株価が2000円を超えた1月下旬にはフジもSBIホールディングス(HD)の北尾吉孝会長兼社長(74)が動いていると見て、今度はその連携先や狙いを探り始めた。だが、やはり後手に回った。フジが優位に立って戦いを進めたライブドア問題のときとは違った。

ライブドア問題時には三菱商事出身の切れ者である飯島一暢・サンケイビル社長(78)が先頭に立ち、戦い抜いた。
「今は飯島氏のような存在が見当たらない。また金光氏と飯島氏の折り合いが悪いのは社内では知られた話。助言を求めにくいだろう」(フジ関係者C)

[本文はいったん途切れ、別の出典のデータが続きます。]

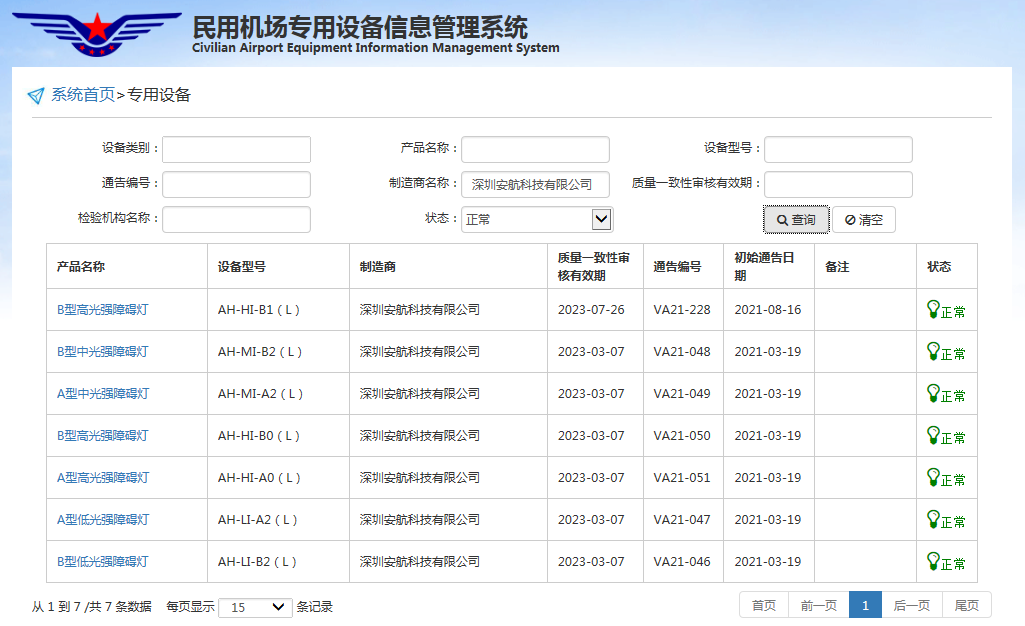
Task: Open the 系统首页 breadcrumb link
Action: [83, 96]
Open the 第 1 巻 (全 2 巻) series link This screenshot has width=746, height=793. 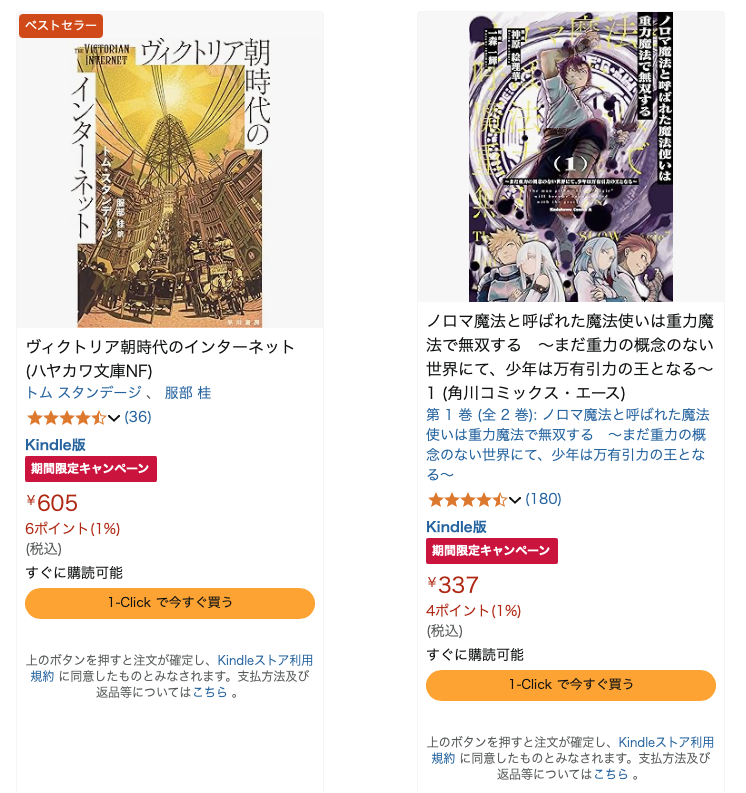567,445
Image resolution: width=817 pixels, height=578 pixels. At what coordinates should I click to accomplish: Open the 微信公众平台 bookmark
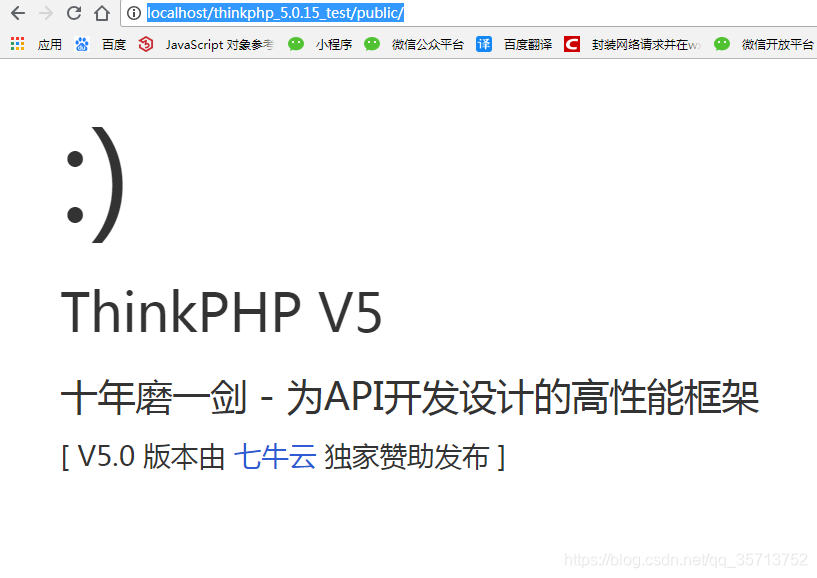tap(428, 45)
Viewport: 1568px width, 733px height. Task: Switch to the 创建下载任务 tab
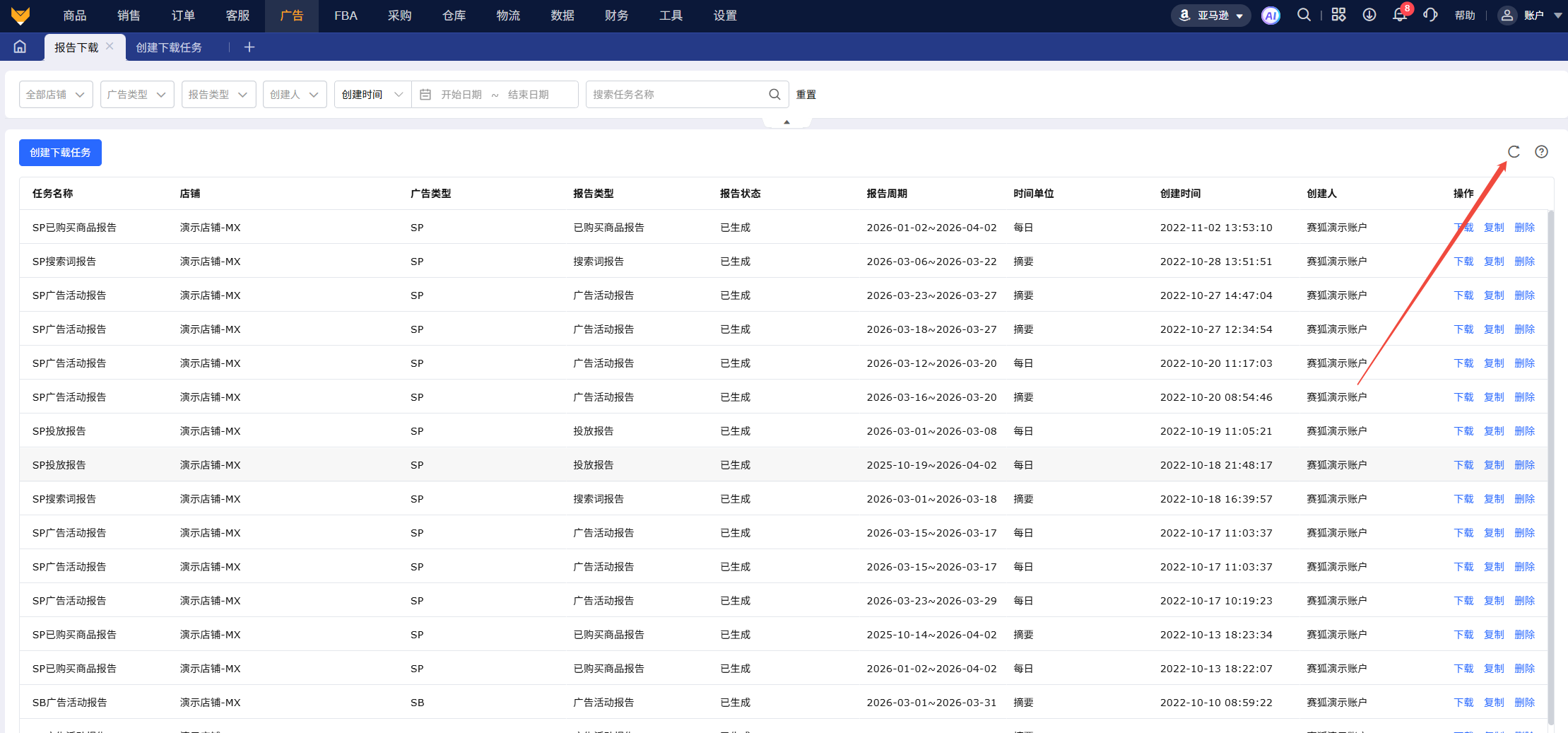169,47
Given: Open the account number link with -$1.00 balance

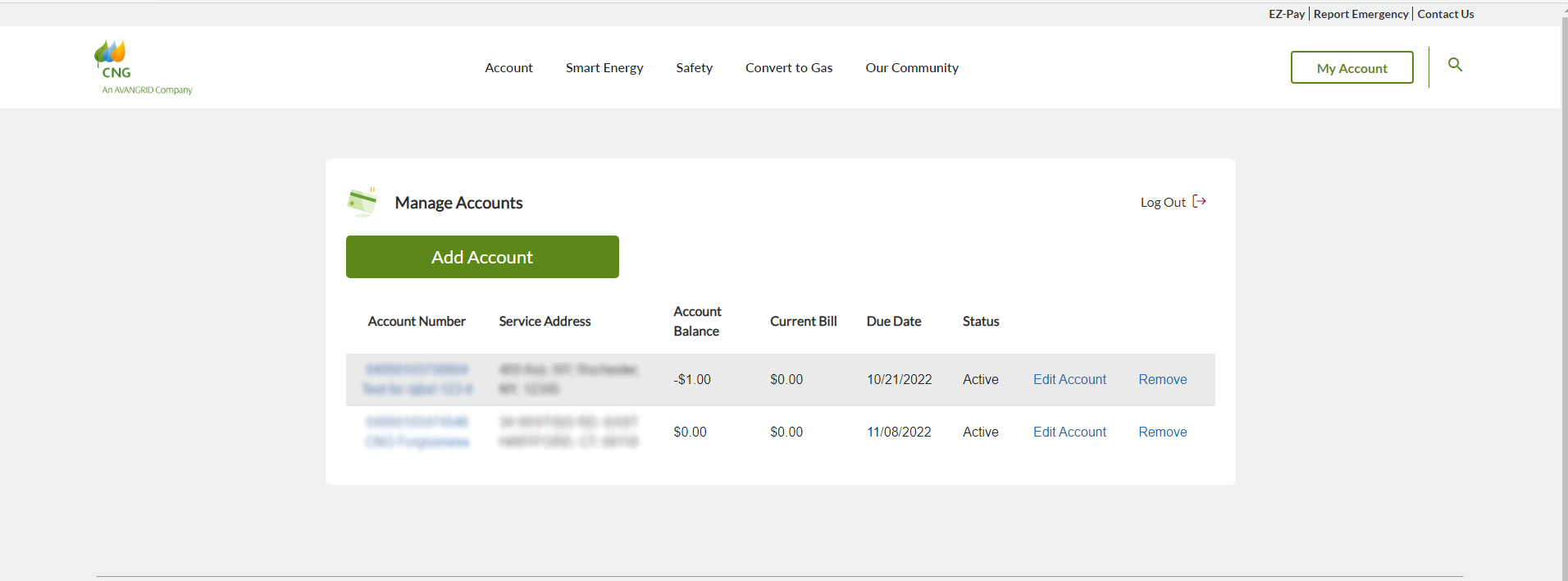Looking at the screenshot, I should pyautogui.click(x=417, y=370).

「清水さんは残すべき」ダルトンの要求とは異なる北尾氏発言の意図
有力なアクティビストは3社。米投資ファンドの「ダルトン・インベストメンツ」(FMH株式の7.2%を保有)、旧村上ファンド系投資会社「レノ」と村上世彰氏(65)の長女・野村絢氏(同11%強)、SBIHDの連結子会社である資産運用会社「レオス・キャピタルワークス」(同5.2%)

北尾氏はダルトンのつくった12人からなるFMH新役員案に名を連ね、フジを激しく非難した。「敵対するというなら徹底的に勝負する」と、宣戦布告も行った。しかし、今のところダルトンとレオスとの連携は発表していない。

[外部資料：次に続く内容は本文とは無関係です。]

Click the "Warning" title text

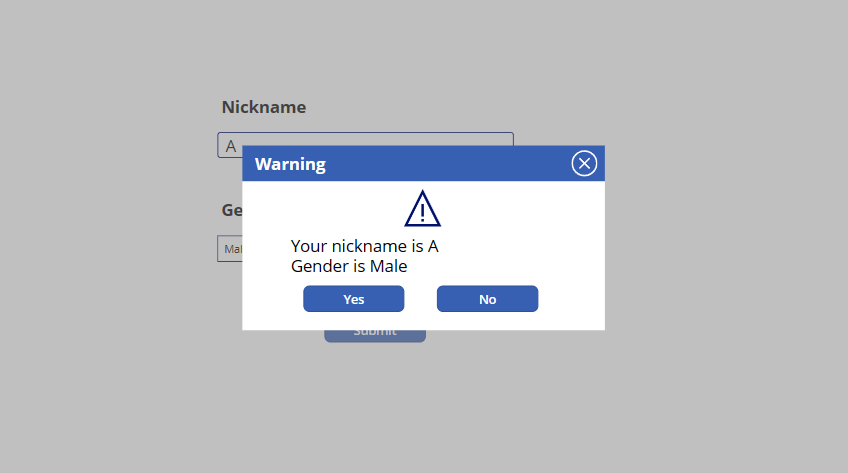point(290,164)
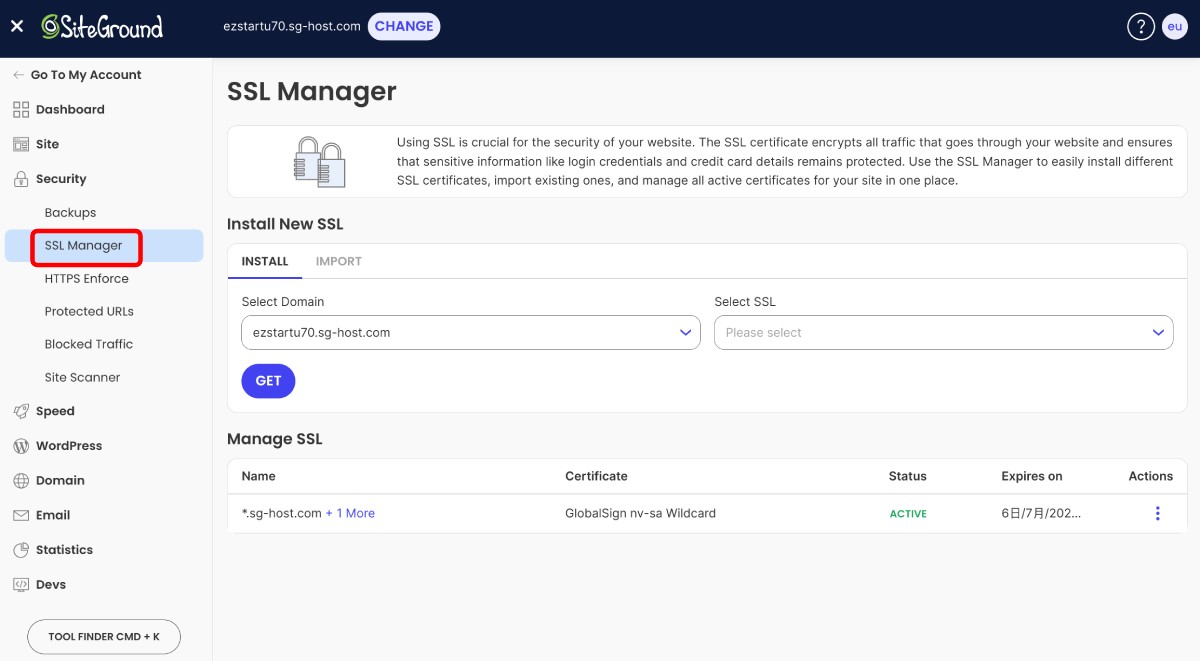
Task: Open actions menu for sg-host.com certificate
Action: click(1157, 513)
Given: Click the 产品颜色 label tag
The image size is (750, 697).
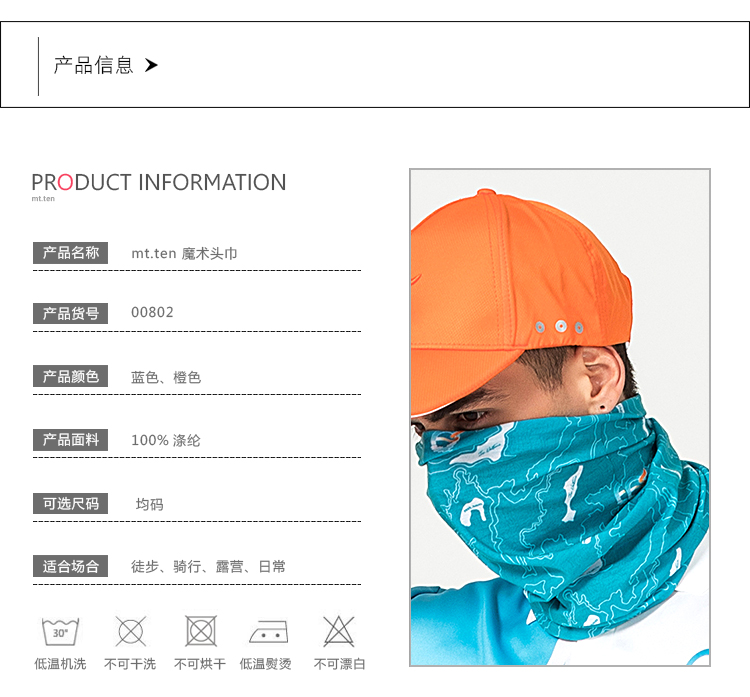Looking at the screenshot, I should tap(70, 376).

「実際にはダルトンとレノは連携していると見ている。ダルトンとレノはそれぞれがフジを批判している。連携を伏せている狙いの1つは発信力を高めるためだろう。フジの問題点は第三者委が洗い出してくれたから、批判するのは簡単だ」(フジ関係者C)
ダルトンの新役員案には旧ジャニーズ事務所のタレントの受け皿になったSTARTO ENTERTAINMENTの福田淳代表(59)の名前もあるが、先ほどのフジ関係者Cは「話題づくりのためのダミーだ」と断じる。
「FMHとSTARTOの役員を兼任したら、利益相反になる恐れがある。たとえばフジがSTARTOのタレントのギャラを抑え、利益を高めたら、STARTOの利益は下がってしまう」(フジ関係者C)
ダルトンは金光氏と清水氏の退任を要求しているが、北尾氏は「清水氏は残しておいたほうがいい」と発言した。その狙いの1つは「金光氏との関係を分断させること」とフジ関係者Cは見ている。
「6月の株主総会まで金光氏は清水氏の手を借りなくてはならないが、清水氏の気持ちがダルトン側に傾いたら戦えない」
さらに堀江氏の名前はまだ挙がっていないが、フジ関係者Cは「間違いなく役員の名乗りを挙げる」と見る。
「フジに役員として入り、20年前の雪辱を果たすのが彼の本懐に違いない」(フジ関係者C)
北尾氏らの動きに対し、FMH側の総大将である金光氏の対応は「我々は敵対するという立場ではない」とソフト。ダルトン側の新役員案に譲歩する可能性まで示唆した。
フジ社内では弱腰に落胆する声が上がる一方で、「怪文書の件で怯んでいるのではないか」との見方もある。
株主総会が終わるまで激震は収まりそうにない。